** WORK REQUIRED **
Answer the following questions using the ZADU project description.
(a) How many cluster-level distortion measures does ZADU support?
(b) What command installs ZADU?
(c) What does the main-class approach benefit from, according to the description?

** TEXT EXCERPT **
* * *

Skip to main content

A Python Toolkit for Evaluating the Reliability of Dimensionality Reduction Embeddings

Project description

ZADU: A Python Toolkit for Evaluating the Reliability of Dimensionality Reduction Embeddings

ZADU is a Python library that provides a comprehensive suite of distortion measures for evaluating and analyzing dimensionality reduction (DR) embeddings. The library supports a diverse set of local, cluster-level, and global distortion measures, allowing users to assess DR techniques from various structural perspectives. By offering an optimized scheduling scheme and pointwise local distortions, ZADU enables efficient and in-depth analysis of DR embeddings.

Installation

You can install ZADU via pip:

pip install zadu

Supported Distortion Measures

ZADU currently supports a total of 17 distortion measures, including:

  • 7 local measures
  • 4 cluster-level measures
  • 6 global measures

For a complete list of supported measures, refer to measures.

How To Use ZADU

ZADU provides two different interfaces for executing distortion measures. You can either use the main class that wraps the measures, or directly access and invoke the functions that define each distortion measure.

Using the Main Class

Use the main class of ZADU to compute distortion measures. This approach benefits from the scheduling scheme, providing faster performance.

from zadu import zadu

spec = {
    "tnc": { "k": 20 },
    "snc": { "k": 30, "clustering": "hdbscan" }
}
scores = zadu.ZADU(spec).run(hd, ld)
print("T&C:", scores[0])
print("S&C:", scores[1])

hd represents high-dimensional data, ld represents low-dimensional data

Directly Accessing Functions

You can also directly access and invoke the functions defining each distortion measure for greater flexibility.

from zadu.measures import *

mrre = mean_relative_rank_error.run(hd, ld, k=20)
pr  = pearson_r.run(hd, ld)
nh  = neighborhood_hit.run(ld, label, k=20)

Advanced Features

Scheduling the Execution

ZADU optimizes the execution of multiple distortion measures through an effective scheduling scheme. It minimizes the computational overhead associated with preprocessing stages such as pairwise distance calculation, pointwise distance ranking determination, and k-nearest neighbor identification.

* * *

** EXTRACTED INFORMATION **
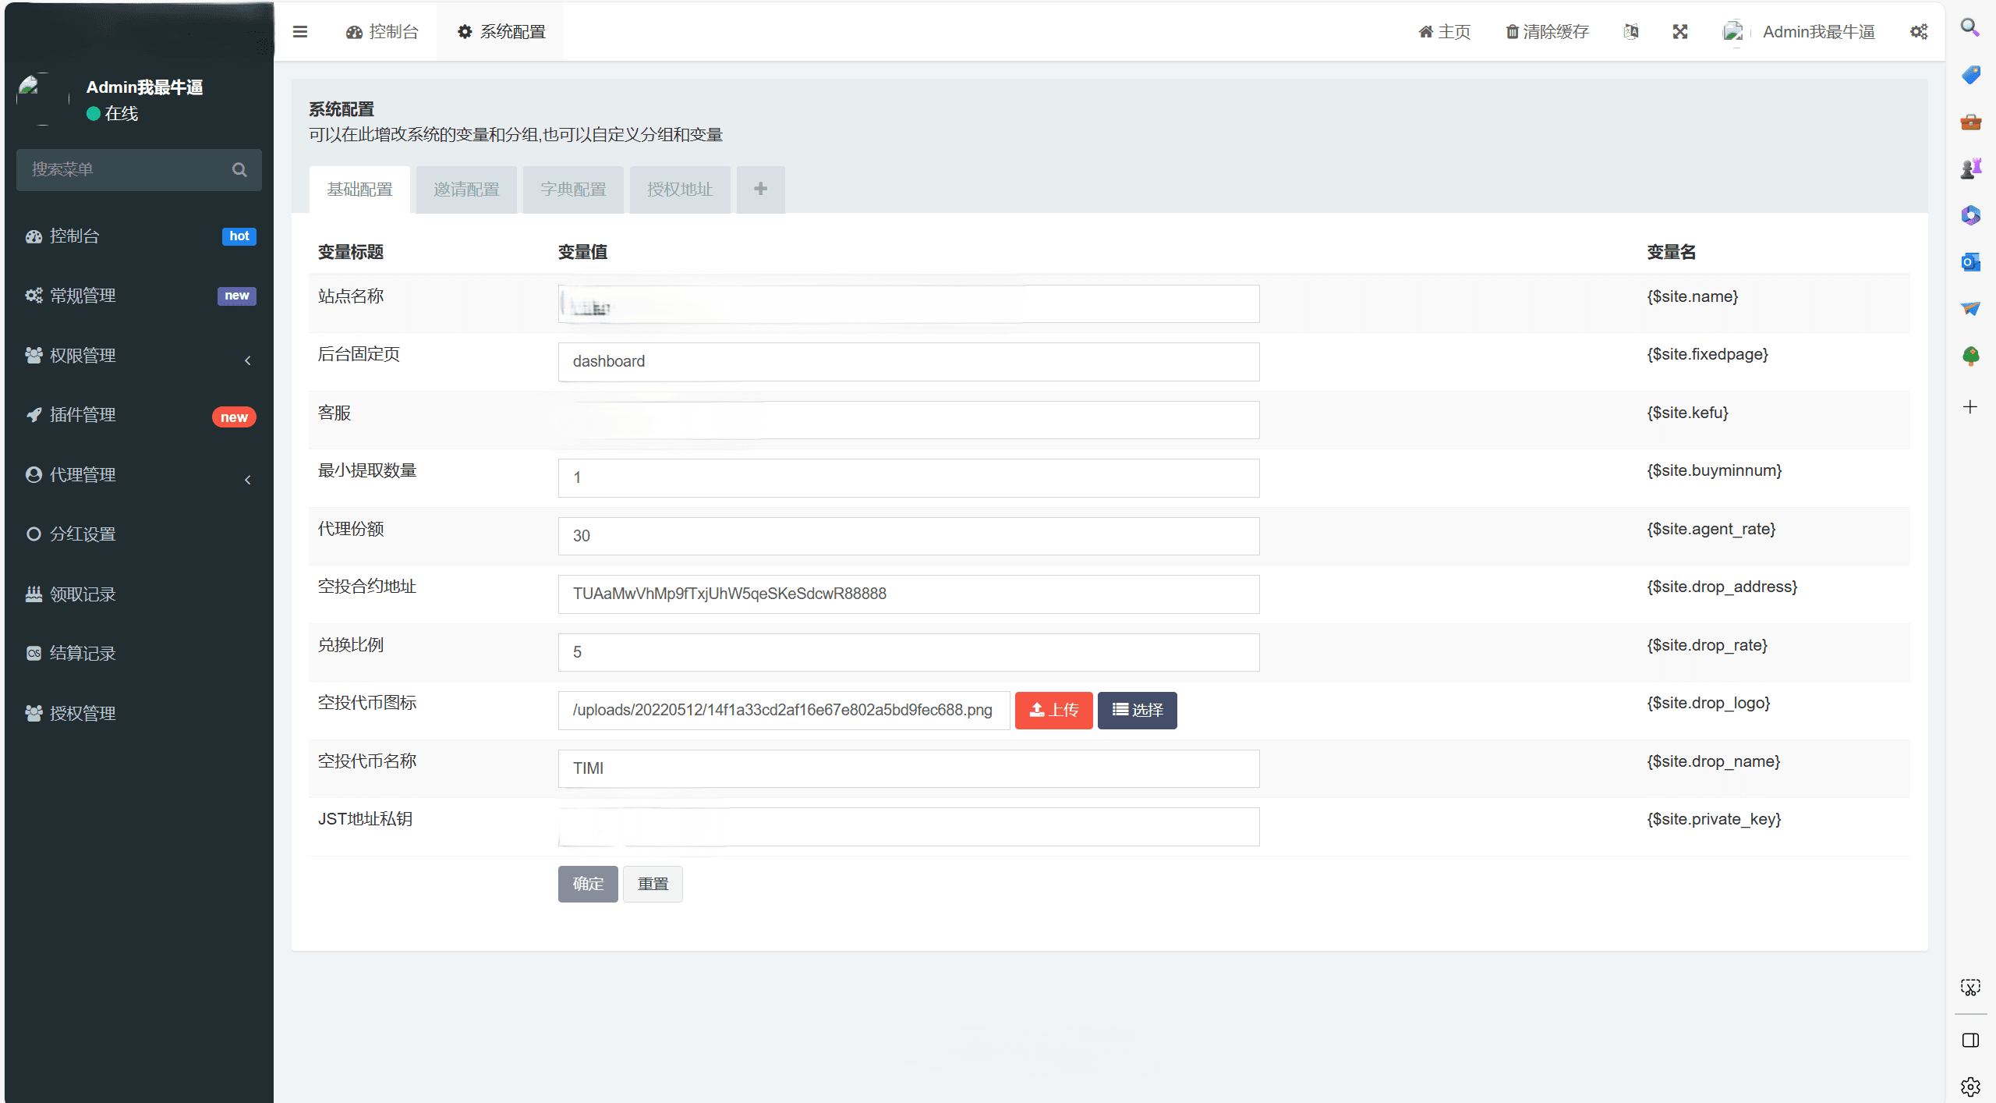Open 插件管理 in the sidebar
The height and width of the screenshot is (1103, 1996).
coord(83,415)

* * *

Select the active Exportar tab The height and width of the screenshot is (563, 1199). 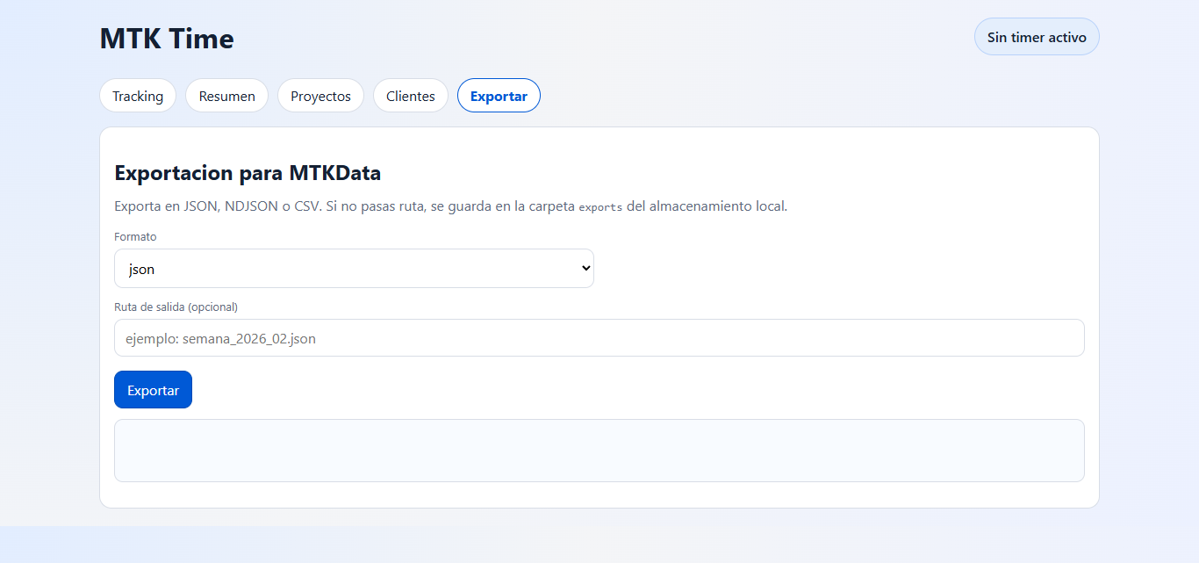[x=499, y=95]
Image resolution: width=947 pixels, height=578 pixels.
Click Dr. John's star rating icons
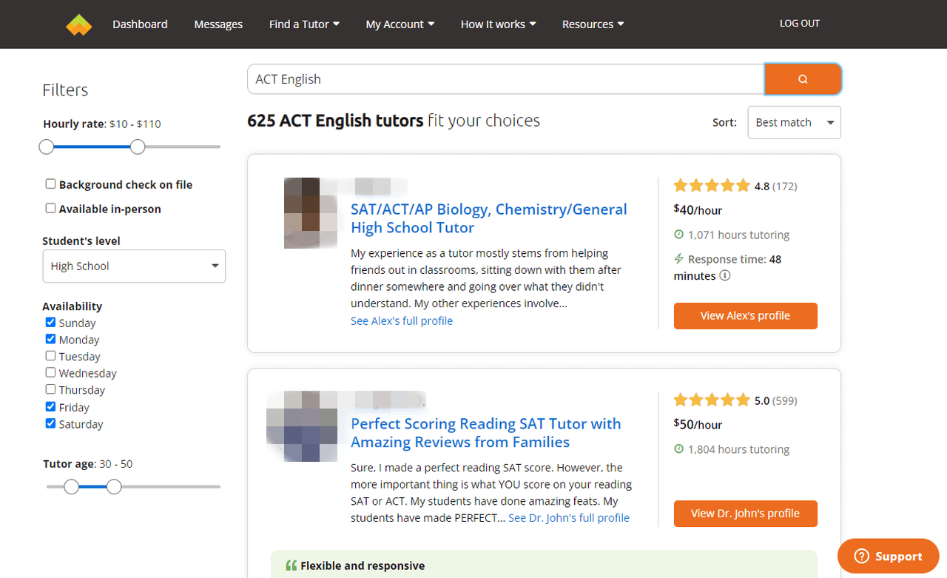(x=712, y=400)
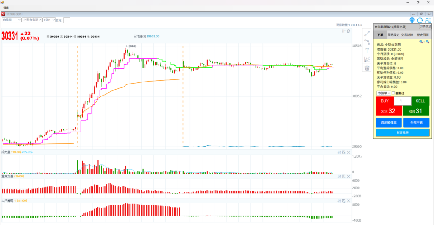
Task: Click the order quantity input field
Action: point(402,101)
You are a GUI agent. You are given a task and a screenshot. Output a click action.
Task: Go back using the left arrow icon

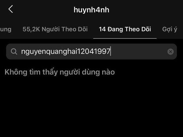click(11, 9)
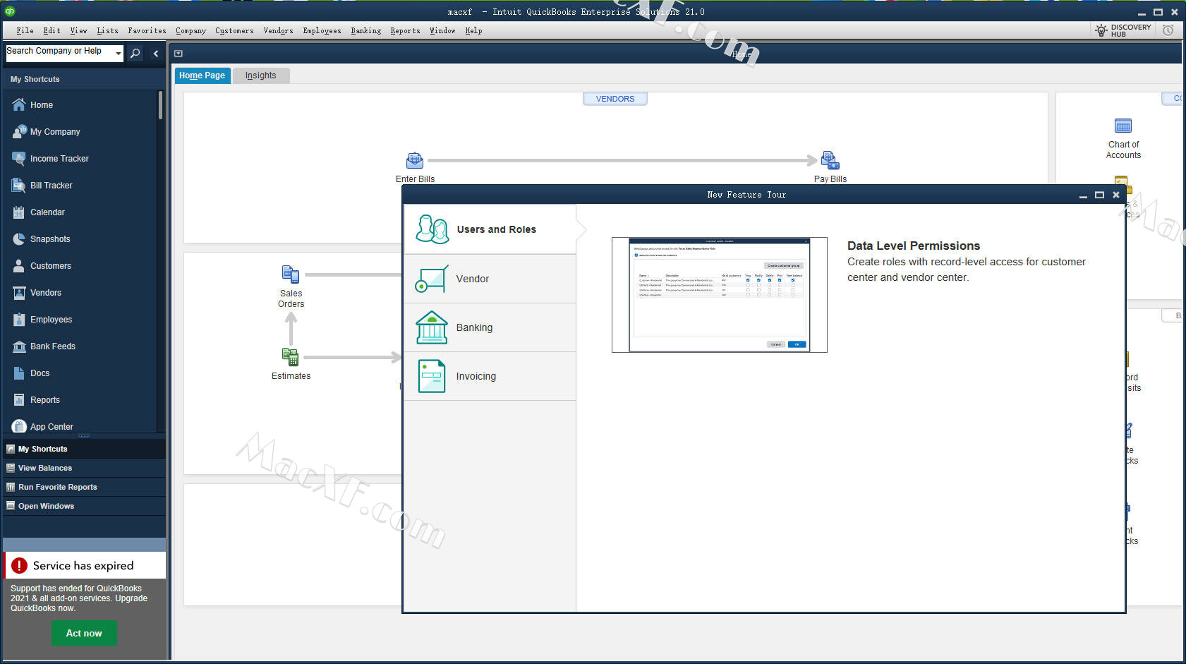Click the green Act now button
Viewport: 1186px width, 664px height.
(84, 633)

* * *

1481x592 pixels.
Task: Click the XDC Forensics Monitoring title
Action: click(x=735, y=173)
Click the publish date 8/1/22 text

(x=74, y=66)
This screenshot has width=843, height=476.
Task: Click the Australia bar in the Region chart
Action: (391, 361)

* * *

** RIGHT ANSWER **
(a) Four.
(b) pip install zadu
(c) The scheduling scheme, which provides faster performance.